> _SET OF TASKS_
(1) List every person named in the false arrest opinion excerpt.
(2) Set out as a numbered list the lines of the records, starting with the line containing "Click the pd.to_numeric" and continuing through the line containing "Screen dimensions: 1003x448", and skip blank lines.

> _SUPPLIED TEXT_
Charles O. Blaisdell, Edwin M. Slote and Herman Chaityn for claimant.

Louis J. Lefkowitz, Attorney-General ( Robert G. Farrell of counsel), for defendant.


Claimant in this action for damages for false arrest and imprisonment was a resident of Brooklyn at the time the events complained of in this action occurred. He had been licensed in 1949 by the State of New York as an automobile dealer. He also had been licensed by the City of New York in the same year as a second-hand dealer in automobiles. Claimant stated that he had also been engaged in the sale of new and used cars in New Hampshire for a major automobile manufacturer, and that he bought new cars from other dealers and sold and delivered between 252 and 258 cars.

He testified that a strike in a car parts plant in April of 1949 prevented him from making deliveries of the cars he had sold, and that he had turned over to two Brooklyn car dealers the deposits he had accepted from his customers. Claimant stated that complaints were made to the Kings County District Attorney, and that on May 17, 1949 two detectives visited his home during his absence and asked for and received from his wife all his business sales records. No search warrant was shown to her and no receipt was given to her for the material taken.

> _SUPPLIED DATA_
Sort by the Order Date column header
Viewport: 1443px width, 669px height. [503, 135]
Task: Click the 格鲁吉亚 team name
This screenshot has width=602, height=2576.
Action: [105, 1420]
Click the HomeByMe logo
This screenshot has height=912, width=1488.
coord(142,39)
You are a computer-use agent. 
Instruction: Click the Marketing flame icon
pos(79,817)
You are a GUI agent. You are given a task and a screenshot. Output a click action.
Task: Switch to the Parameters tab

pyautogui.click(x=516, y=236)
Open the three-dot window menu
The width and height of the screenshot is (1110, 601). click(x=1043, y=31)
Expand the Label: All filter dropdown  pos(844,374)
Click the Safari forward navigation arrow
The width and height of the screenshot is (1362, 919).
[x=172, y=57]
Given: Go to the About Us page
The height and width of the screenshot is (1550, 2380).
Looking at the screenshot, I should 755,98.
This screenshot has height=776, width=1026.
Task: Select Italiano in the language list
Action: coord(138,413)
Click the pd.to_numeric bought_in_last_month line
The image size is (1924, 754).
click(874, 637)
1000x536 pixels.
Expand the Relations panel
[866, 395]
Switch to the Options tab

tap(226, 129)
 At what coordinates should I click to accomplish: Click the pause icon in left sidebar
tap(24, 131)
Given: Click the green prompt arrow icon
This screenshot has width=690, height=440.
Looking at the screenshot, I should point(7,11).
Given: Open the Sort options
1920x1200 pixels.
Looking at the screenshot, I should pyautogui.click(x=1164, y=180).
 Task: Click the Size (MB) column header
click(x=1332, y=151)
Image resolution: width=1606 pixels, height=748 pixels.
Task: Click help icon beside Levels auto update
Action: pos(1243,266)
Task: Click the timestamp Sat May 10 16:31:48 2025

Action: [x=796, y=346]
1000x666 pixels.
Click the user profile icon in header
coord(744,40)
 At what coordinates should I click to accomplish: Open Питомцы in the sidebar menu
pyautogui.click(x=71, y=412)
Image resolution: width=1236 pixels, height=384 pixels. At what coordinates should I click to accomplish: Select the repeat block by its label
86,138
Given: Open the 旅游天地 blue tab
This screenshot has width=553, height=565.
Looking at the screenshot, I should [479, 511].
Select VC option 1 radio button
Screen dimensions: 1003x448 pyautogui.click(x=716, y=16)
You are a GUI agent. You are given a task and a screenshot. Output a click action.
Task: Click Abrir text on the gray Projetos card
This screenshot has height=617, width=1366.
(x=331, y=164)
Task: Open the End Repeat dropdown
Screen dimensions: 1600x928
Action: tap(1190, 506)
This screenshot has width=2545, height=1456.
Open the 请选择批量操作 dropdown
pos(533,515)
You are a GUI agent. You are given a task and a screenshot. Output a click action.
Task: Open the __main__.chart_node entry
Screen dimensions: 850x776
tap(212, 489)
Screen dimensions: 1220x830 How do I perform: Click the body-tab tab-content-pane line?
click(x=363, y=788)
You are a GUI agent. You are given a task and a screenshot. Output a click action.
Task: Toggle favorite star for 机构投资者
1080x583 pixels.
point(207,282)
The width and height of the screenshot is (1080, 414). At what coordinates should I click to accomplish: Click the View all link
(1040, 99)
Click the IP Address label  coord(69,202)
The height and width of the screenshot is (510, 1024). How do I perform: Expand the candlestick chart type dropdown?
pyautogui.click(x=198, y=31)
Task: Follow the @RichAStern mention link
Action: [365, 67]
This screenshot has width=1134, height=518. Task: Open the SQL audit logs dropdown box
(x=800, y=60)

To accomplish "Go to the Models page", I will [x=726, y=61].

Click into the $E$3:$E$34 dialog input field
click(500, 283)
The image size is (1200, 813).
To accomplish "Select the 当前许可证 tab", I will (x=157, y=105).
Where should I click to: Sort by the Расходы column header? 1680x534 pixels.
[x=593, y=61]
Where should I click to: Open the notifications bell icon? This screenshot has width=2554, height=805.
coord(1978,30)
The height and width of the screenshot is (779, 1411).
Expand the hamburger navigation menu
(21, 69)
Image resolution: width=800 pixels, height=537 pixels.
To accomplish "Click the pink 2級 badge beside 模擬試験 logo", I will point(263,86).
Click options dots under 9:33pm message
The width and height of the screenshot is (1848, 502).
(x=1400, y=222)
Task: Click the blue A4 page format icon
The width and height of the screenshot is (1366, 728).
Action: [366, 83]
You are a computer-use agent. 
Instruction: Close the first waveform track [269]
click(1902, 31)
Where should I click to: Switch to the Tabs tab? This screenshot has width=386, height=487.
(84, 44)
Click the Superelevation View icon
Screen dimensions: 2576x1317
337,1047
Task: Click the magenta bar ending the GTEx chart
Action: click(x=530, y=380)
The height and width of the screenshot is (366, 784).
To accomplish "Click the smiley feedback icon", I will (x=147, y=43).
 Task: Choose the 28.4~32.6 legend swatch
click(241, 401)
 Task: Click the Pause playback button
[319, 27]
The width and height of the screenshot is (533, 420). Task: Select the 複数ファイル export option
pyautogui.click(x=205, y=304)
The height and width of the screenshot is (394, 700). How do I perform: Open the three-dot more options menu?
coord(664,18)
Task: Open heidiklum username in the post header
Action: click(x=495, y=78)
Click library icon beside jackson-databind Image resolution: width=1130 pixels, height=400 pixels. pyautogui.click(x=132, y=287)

> _PER-TASK ANSWERS_
(1)
Charles O. Blaisdell
Edwin M. Slote
Herman Chaityn
Louis J. Lefkowitz
Robert G. Farrell

(2)
1. Click the pd.to_numeric bought_in_last_month line
2. The image size is (1924, 754).
3. click(874, 637)
4. 1000x536 pixels.
5. Expand the Relations panel
6. [866, 395]
7. Switch to the Options tab
8. tap(226, 129)
9.  At what coordinates should I click to accomplish: Click the pause icon in left sidebar
10. tap(24, 131)
11. Given: Click the green prompt arrow icon
12. This screenshot has width=690, height=440.
13. Looking at the screenshot, I should point(7,11).
14. Given: Open the Sort options
15. 1920x1200 pixels.
16. Looking at the screenshot, I should pyautogui.click(x=1164, y=180).
17.  Task: Click the Size (MB) column header
18. click(x=1332, y=151)
19. Image resolution: width=1606 pixels, height=748 pixels.
20. Task: Click help icon beside Levels auto update
21. Action: pos(1243,266)
22. Task: Click the timestamp Sat May 10 16:31:48 2025
23. Action: [x=796, y=346]
24. 1000x666 pixels.
25. Click the user profile icon in header
26. coord(744,40)
27.  At what coordinates should I click to accomplish: Open Питомцы in the sidebar menu
28. pyautogui.click(x=71, y=412)
29. Image resolution: width=1236 pixels, height=384 pixels. At what coordinates should I click to accomplish: Select the repeat block by its label
30. 86,138
31. Given: Open the 旅游天地 blue tab
32. This screenshot has width=553, height=565.
33. Looking at the screenshot, I should [479, 511].
34. Select VC option 1 radio button
35. Screen dimensions: 1003x448 pyautogui.click(x=716, y=16)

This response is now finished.